Quo Vadis Calon Guru Baru
September 04, 2013
Quo vadis calon guru baru - Postingan
ini hanyalah sekadar analisa sederhana, diilhami oleh persoalan sederhana
antara saya dan anak. Salah seorang putra saya mendadak membatalkan niatnya
untuk memilih perguruan tinggi keguruan.
Pada hal ia telah lulus dan diterima di salah satu perguruan tinggi keguruan jurusan Pendidikan Kimia meskipun melalui jalur mandiri.
Bahkan ia banting setir dan memilih perguruan tinggi non keguruan swasta dengan jurusan Teknik Perminyakan.
Keputusannya yang mendadak untuk membatalkan pilihannya untuk menjadi calon guru membuat saya sedikit geram.
Namun setelah mendengar penjelasan putra saya dengan rinci dan ilmiah mengenai masa depan lulusan perguruan tinggi keguruan setelah adanya program sertifikasi guru, saya jadi menerima keputusannya itu.

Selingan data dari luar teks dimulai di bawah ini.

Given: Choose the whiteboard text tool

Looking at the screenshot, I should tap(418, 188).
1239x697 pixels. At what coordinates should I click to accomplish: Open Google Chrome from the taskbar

Ada sisi lain, fenomena yang menarik dicermati dengan adanya program sertifikasi guru yang sudah berjalan beberapa tahun terakhir.
Program peningkatan mutu profesionalisme dan kesejahteraan guru ini, berpeluang menciptakan calon guru banyak yang menganggur(?) jika tidak ada pengembangan aturan dalam program sertifikasi.
Berikut ini adalah analisa sederhana untuk mengkaji fenomena tersebut:
1.Besarnya animo generasi muda menjadi guru
Animo
generasi untuk menjadi guru meningkat secara signifikan setelah adanya program
sertifikasi untuk guru dan dosen berdasar UU No 14 Tahun 2005.
Guru akan
mendapat tunjangan sertifikasi dua kali lipat dari gaji pokoknya setelah memenuhi
persyaratan yang ada.
Di pihak lain, perguruan tinggi negeri maupun swasta
terus menghasilkan calon guru yang siap pakai. Dari tahun ke tahun pun tetap
menerima mahasiswa baru dengan jumlah yang besar.
2.Beban mengajar guru sertifikasi
Guru
wajib mengajar 24 jam per minggu sesuai mata pelajaran yang diampu atau
sertifikat pendidik yang diperoleh.
Pada sekolah tertentu ada guru yang mengalami
kekurangan jam mengajar sehingga bermasalah untuk menerima tunjangan sertifikasi.
Untuk mengatasi hal ini, guru berpeluang untuk menambah jam mengajar di sekolah
lain asal sesuai mata pelajaran yang diampu atau sertifikat pendidik.
Tentu
tidaklah mudah untuk melakukan cara ini karena bisa jadi sekolah lain tersebut
gurunya juga mengalami hal sama.
3.Struktur kurikulum sekolah
Dalam
struktur kurikulum sudah diatur alokasi waktu setiap mata pelajaran yang
ditetapkan oleh pemerintah.
Misalnya, mata pelajaran IPA untuk jenjang
SMTP/Sederajat hanyalah 4 jam pelajaran per minggu.
Ini tidak mungkin dinaikkan
menjadi 6 jam pelajaran misalnya, hanya untuk mencukupkan jam mengajar bagi guru sertifikasi.
Berdasarkan
tiga butir analisa tersebut, kemungkinan besar sangat sulit untuk menerima guru baru di suatu
sekolah.
Mustahil pula rasanya, jika seorang guru yang sudah sertifikasi dan
menerima tunjangan akan rela melepas sebagian jam mengajarnya demi guru baru
atau calon guru.
Quo vadis (mau kemana) calon guru baru
jika kesempatan mengabdikan diri sudah
terbatas di suatu sekolah?
Kenyataannya,
cukup banyak lulusan perguruan tinggi keguruan yang kesulitan untuk menerapkan
ilmunya di suatu sekolah karena tidak adanya jam mengajar untuk dia.
Calon guru
lulusan perguruan tinggi keguruan sangat antusias untuk dapat mengabdikan diri
di sekolah sesuai ijazah dan akta yang dimiliki.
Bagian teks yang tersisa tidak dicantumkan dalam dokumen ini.